Input data:
>>>

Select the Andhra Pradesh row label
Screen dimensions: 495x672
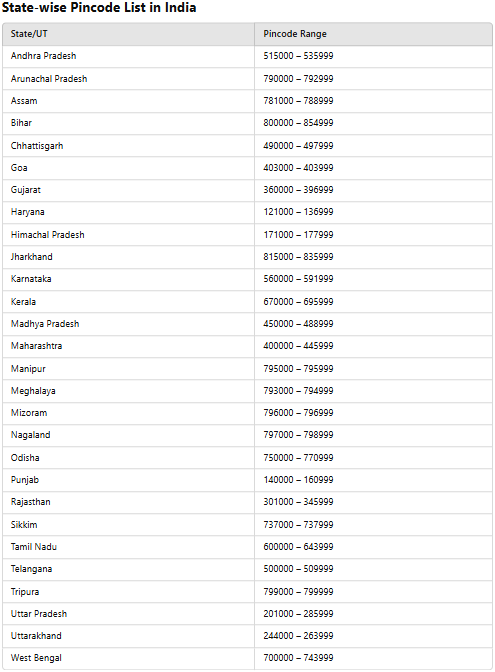click(x=43, y=56)
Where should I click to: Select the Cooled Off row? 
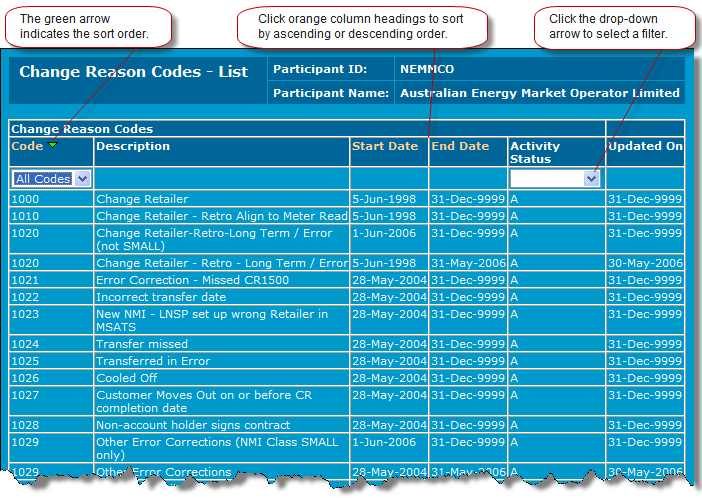click(127, 377)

<<<

What this task involves: Leave out the pictures and output the rest of the records exactly.

Exercise solution:
Select the Andhra Pradesh row label
Screen dimensions: 495x672
click(x=43, y=56)
Where should I click to: Select the Cooled Off row? 
click(127, 377)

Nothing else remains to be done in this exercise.